Autonomie – pendant cinq jours
Les ennemis d’un Congo indépendant et économiquement autonome ne laissèrent au gouvernement Lumumba pas beaucoup de temps pour tenter de réaliser ses objectifs. Les premières émeutes apparurent que peu de jours après la cérémonie d’indépendance. La garnison de Thysville, située à proximité de Kinshasa, déclencha une mutinerie pour protester contre la déclaration que venait de faire le commandant en chef de la Force publique (armée nationale congolaise). Ce haut militaire belge avait gardé son commandement (à l’instar de la majorité des officiers qui étaient toujours des militaires belges) au-delà de l’indépendance. Il avait communiqué aux soldats congolais déçus que les postes d’officier resteraient toujours inaccessibles pour les Congolais. Le lendemain, la mutinerie se répandit à Kinshasa où des résidents belges, se trouvant toujours dans la capitale congolaise, furent harcelés. Lumumba nomma son secrétaire Mobutu, commandant en chef de l’Armée nationale congolaise, qui vint à bout de la mutinerie.

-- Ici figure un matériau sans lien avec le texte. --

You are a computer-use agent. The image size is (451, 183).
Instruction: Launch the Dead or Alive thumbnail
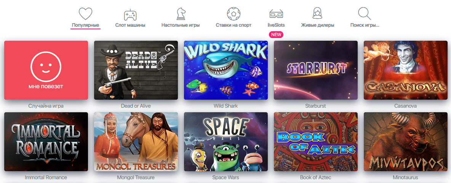[x=136, y=70]
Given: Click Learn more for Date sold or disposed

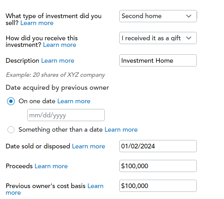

1960 – Lumumba et son ami Joseph-Désiré Mobutu
Le 11 juillet 1960, même pas deux semaines après les cérémonies de l’indépendance, Moïse Tshombe, ancien compagnon de combat de Lumumba, entre-temps élu président régional du Katanga, province riche en matières premières, proclama l’indépendance du territoire du Katanga contre la volonté du gouvernement central congolais, acte de sécession qui aboutit à une guerre de sécession qui dura jusqu’en 1963. Un mois plus tard, ce fut le tour d’un autre ancien compagnon de combat de Lumumba, Albert Kalonji, à proclamer l’indépendance du Kasaï du Sud, province limitrophe du Katanga et disposant, comme celle-ci, d’énormes quantités de matières premières, tels l’argent, l’or et les diamants. Les historiens mentionnent le fait que dans les deux cas de sécession, mis à part les cordons tenus par différents services secrets occidentaux, il était décisif que Lumumba n’avait pas convoqué dans son gouvernement ni Kalonji (qui avait dans les années de combat préliminaires à l’indépendance présidé au groupe modéré du MNC) ni Tshombe. La crise aboutit à de grandes tensions au sein du gouvernement qui minèrent l’alliance précaire entre Kasa-Vubu et Lumumba. Le 5 septembre 1960, le président Kasa-Vubu destitua de ses fonctions son Premier ministre Patrice Lumumba qui lui proclama la démission du président Kasa-Vubu.
Assassinat lâche
Le vacuum de pouvoir qui en résulta, encouragea Mobutu à agir. Le commandant en chef de l’armée congolaise intervint, contraignit Kasa-Vubu à garder ses fonctions à la tête de l’Etat et imposa au gouvernement, comme organe de contrôle, une commission formée d’hommes de références assurant les affaires gouvernementales en cours jusqu’à fin décembre 1960. Par la suite, Lumumba chercha le soutien d’un de ses rares fidèles, son ancien vice-président Antoine Gizenga qui était en train de former depuis Stanleyville (actuellement Kisangani) un gouvernement alternatif au gouvernement central, issu du coup d’Etat de Mobutu. Lumumba fut trahi au cours de son voyage secret à Stanleyville et arrêté. Les soldats de Mobutu le livrèrent à ses ennemis jurés du Katanga, conscient du sort qui l’attendait. Là, dans les environs d’Elisabethville (capitale du Katanga, la province au cuivre, aujourd’hui Lubumbashi), le combattant pour la liberté fut fusillé par des soldats katangais sous les ordres belges, de même que deux fidèles, après que tous les trois aient subi de graves maltraitances. Il est prouvé aujourd’hui que ce lâche assassinat politique a été perpétré par l’armée belge et les services secrets américains (cf. Ludo de Witte, 2000).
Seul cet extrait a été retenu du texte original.